Verificaram, em pouco tempo, o enorme fosso entre as palavras e os actos, entre a filosofia e a prática e, sobretudo, sentiram o vazio provocado pela falta de solidariedade e relevância institucional, num contexto político local em que a presidente da Câmara é a mãe de todas as obras e iniciativas municipais, sendo a vereação (executivos e não executivos) relegada para um plano secundário e meramente decorativo, sem espaço para a discussão colectiva e séria dos principais problemas de um concelho que gira à volta das lucubrações da sua presidente.
O anúncio de obras e de eventos de iniciativa municipal são feitos, muitas vezes, à revelia da simples informação aos restantes eleitos. A vereação da Câmara não existe, o que existe, é uma eleita de primeira que fala e age em seu nome.
Este tipo de procedimento, já detectável no primeiro mandato, acentuou-se com o alcance da maioria absoluta. Como na altura escrevi, a maioria absoluta configurava o aparecimento de um tipo de liderança assente na prepotência absoluta e de um novo conceito de trabalho autárquico: o obreirismo, baseado na execução de quantidade de obras vistosas – em detrimento da qualidade e real necessidade -, geradas na mente brilhante da edil e aprovadas quase sem discussão, muitas delas sem o conhecimento dos eleitos da oposição.
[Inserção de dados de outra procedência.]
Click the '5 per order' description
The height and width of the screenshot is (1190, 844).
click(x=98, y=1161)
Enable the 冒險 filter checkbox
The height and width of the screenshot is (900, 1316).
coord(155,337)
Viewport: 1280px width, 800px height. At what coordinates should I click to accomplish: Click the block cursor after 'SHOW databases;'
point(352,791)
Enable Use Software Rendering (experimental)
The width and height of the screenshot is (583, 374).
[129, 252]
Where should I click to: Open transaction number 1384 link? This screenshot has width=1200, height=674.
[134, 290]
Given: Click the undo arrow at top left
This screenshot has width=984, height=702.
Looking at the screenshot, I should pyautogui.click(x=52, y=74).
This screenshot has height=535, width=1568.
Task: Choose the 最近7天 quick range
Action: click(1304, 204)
Acrescente-se a este cenário, o estilo egocêntrico da presidente da Câmara, o Eu excessivo, grotesco e por vezes anedótico das suas mensagens propagandísticas que enchem o site e os boletins da Câmara, meios de comunicação nos quais os eleitos da oposição não têm qualquer direito à palavra ou a exporem as suas ideias.
Este é o “filme” por onde passa a acção municipal. Ter eleitos da mesma força política no executivo; ter maioria absoluta, não significa, longe disso, ser a mãe de todas as razões. E quando se tem eleitos, homens ou mulheres, que pensam pela sua cabeça e não dependem, económica, social ou profissionalmente da Senhora Câmara está o caldo entornado. Os dois vereadores que renunciaram ao mandato fizeram-no, estou certo, porque atingiram o limite da paciência como munícipes, eleitos e cidadãos livres num país que abraçou há mais de 40 anos a Democracia.
Pese embora o facto de a coberto desse estatuto que lhe dá o peso dos votos, ainda haver quem considere os seus semelhantes como servos e desprovidos de pensamento racional.
E quando assim é não há muralha que resista e o rombo é inevitável.